Responding to this perceived dearth of contextual information, Setoodeh wrote, "We included the number of gay-straight alliances in middle schools and high schools, as well as quotes from teenagers who came out of the closet in middle school. GLSEN's bullying numbers were several years old, I think. But the larger point I'd like to make is, we were examining Larry's story, and we provided enormous context for what happened."

Presgraves, however, said that GLSEN's 2005 statistics are still valid.

With respect to not quoting LGBT leaders, Setoodeh responded, "Our story was about Larry and Brandon and the school they attended, not that of gay rights leaders. There was no reason to include their quotes in the story."

Newsweek's failure to consult more closely with the LGBT community, however, led to at least one crucial misimpression. The article says that King's father was "resentful that the gay community has appropriated his son's murder as part of a larger cause." Setoodeh said that "Larry's mom declined to be interviewed" for his piece.

But GLSEN's Presgraves said, "We actually spoke to the mother about the Day of Silence [for King] and what our intentions were, and [she] was very supportive of that, and thankful that we were trying to find a way to bring attention to what happened to Larry to make sure that this didn't happen to other young people."

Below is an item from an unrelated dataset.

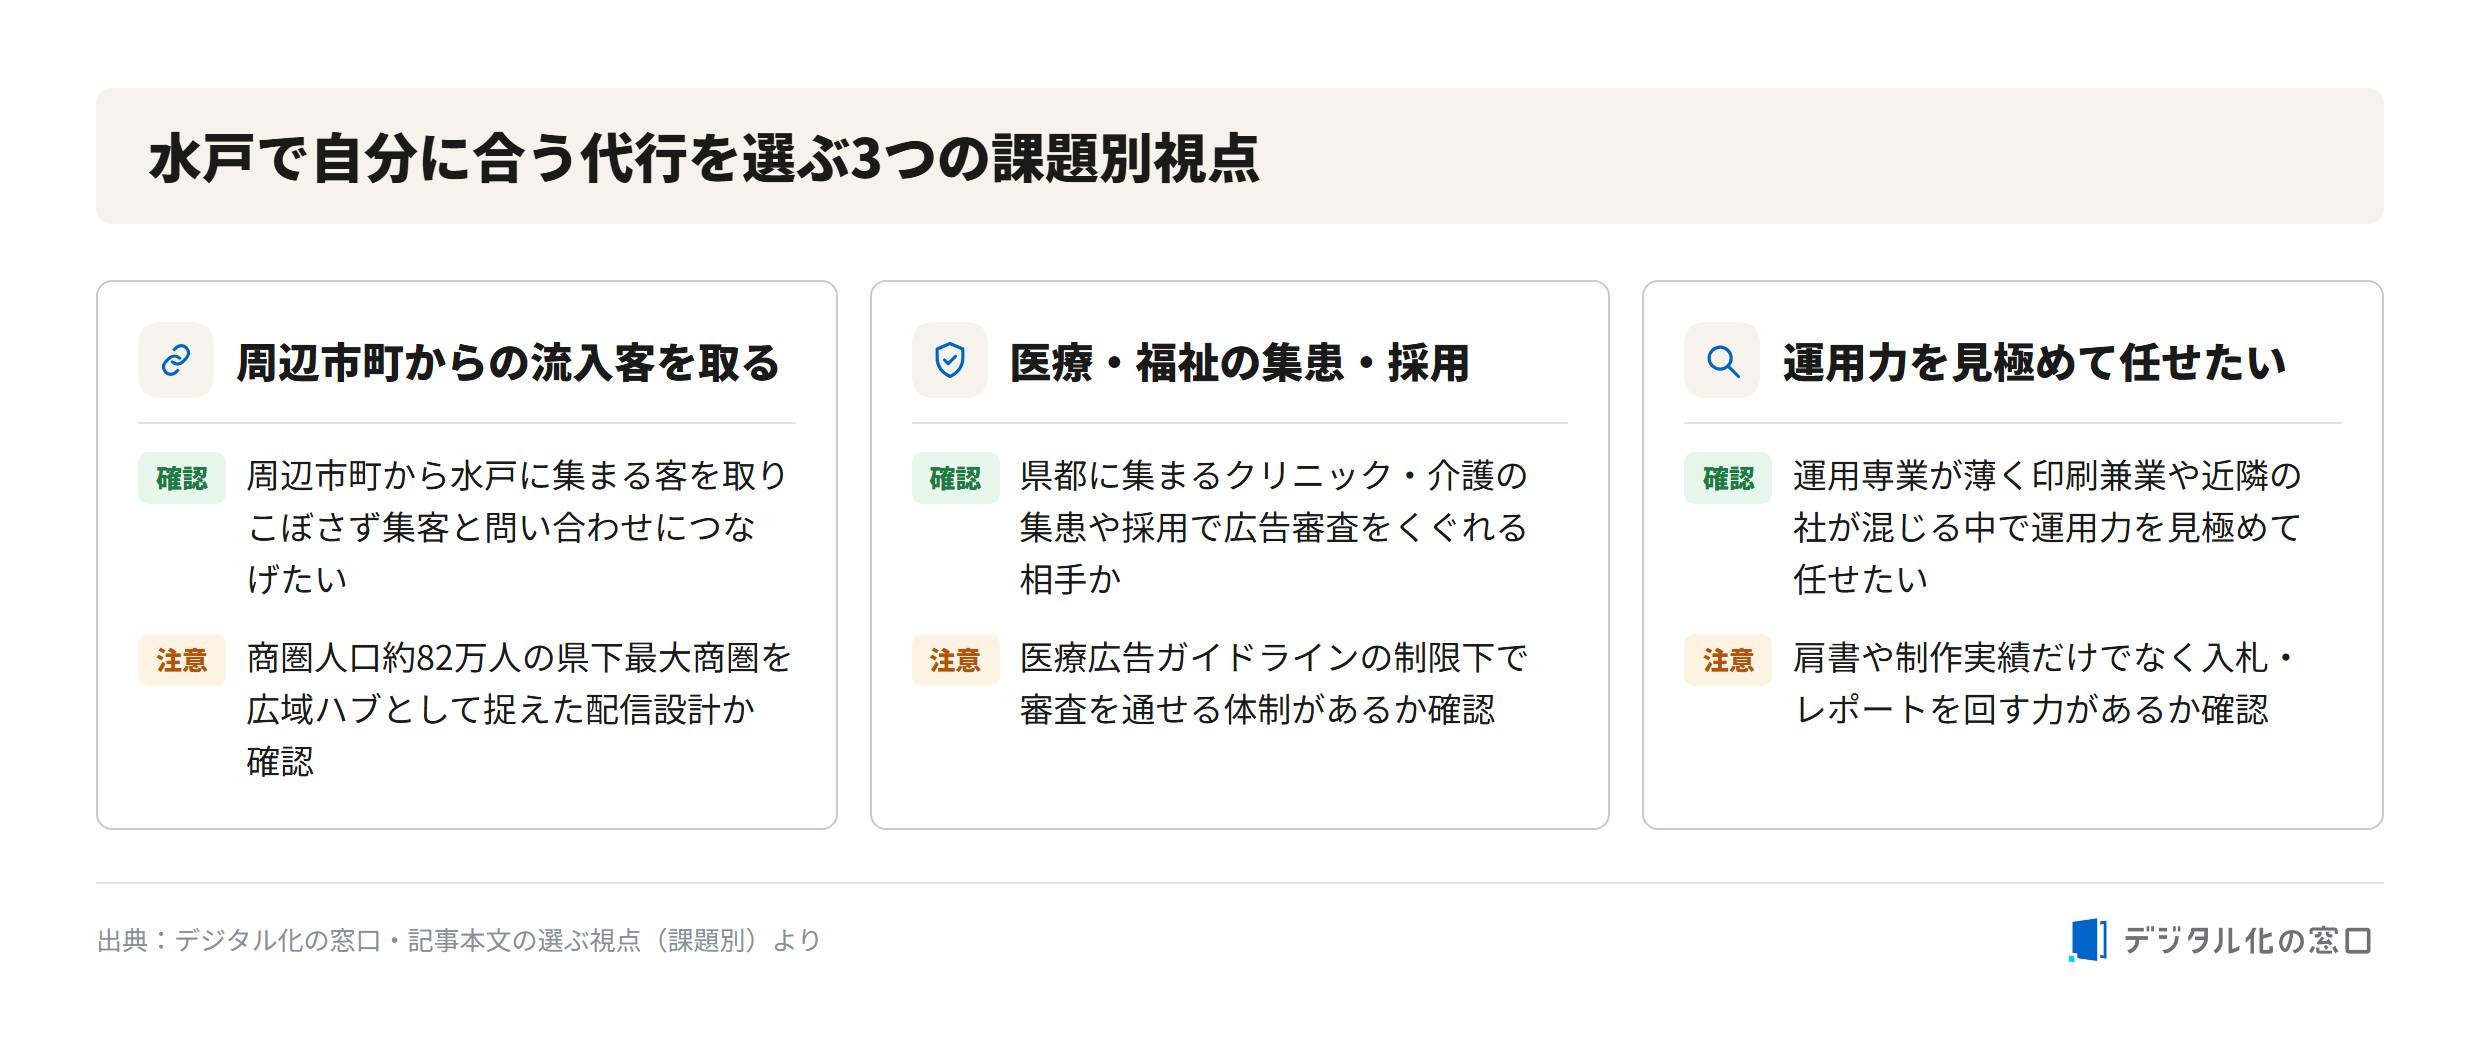Click the magnifying glass search icon
Image resolution: width=2480 pixels, height=1056 pixels.
point(1722,360)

Renna suggests the Newsweek article might be an example of how "the realities of modern corporate journalism . . . can really foster less accurate coverage, more sensationalized coverage, and the kind of coverage that I don't think is as helpful in doing the job of journalism, which is telling stories and presenting people with accurate and unsensationalized information to make decisions about something that's happened."

Setoodeh, however, points to "the deep context and nuance we brought to this story."

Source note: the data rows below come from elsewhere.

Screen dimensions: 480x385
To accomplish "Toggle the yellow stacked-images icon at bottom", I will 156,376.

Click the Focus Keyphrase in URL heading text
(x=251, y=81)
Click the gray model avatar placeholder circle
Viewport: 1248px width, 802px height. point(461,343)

The lawyers on both sides of the King murder case also weighed in on the Newsweek piece. Senior Deputy District Attorney Maeve Fox, who is prosecuting the case against McInerney, faulted Newsweek for what she says are numerous factual inaccuracies. Setoodeh "ran a bunch of facts that appear in that article by me," Fox said in a July telephone interview, "and I told him, 'I can't confirm any of that stuff because that is not the information that we're getting.'" Fox declined to identify the alleged inaccuracies.

Hueneme School District Superintendent Jerry Dannenberg seconded Fox's charges, saying in a telephone interview, "I think she's right on." But Dannenberg also said he thought "the reporter attempted to be fair."

"We conducted a five month investigation into Larry's death," Setoodeh responded, "and I think it's possible that we had more information than [Fox] did after our lengthy examination of the case. Every single fact that was reported in the story was checked extensively."

Fox also scolded Newsweek for relying on anonymous sources. "A lot of the things that those people say in that article are going to disappear when and if they're ever called to the stand," she said. "A lot of that stuff, I believe, based on the information that we have, and the interviews that we have done [of] people who are actually going to stick their neck out and testify, a lot of that stuff never happened."

To this, Setoodeh responded, "After Larry died, the teachers at his school were instructed not to talk to the press because the district feared a lawsuit, so they could only do so anonymously. We weighed the use of anonymous sources very carefully and whenever possible tried to corroborate through multiple sources what they told us before using the information."

McInerney's lawyer, Senior Deputy Public Defender William Quest, said in a July telephone interview, "I think [Newsweek] definitely . . . did a good job in getting what we believe was going on at the school."

The actual facts of the case will start to emerge at the preliminary hearing.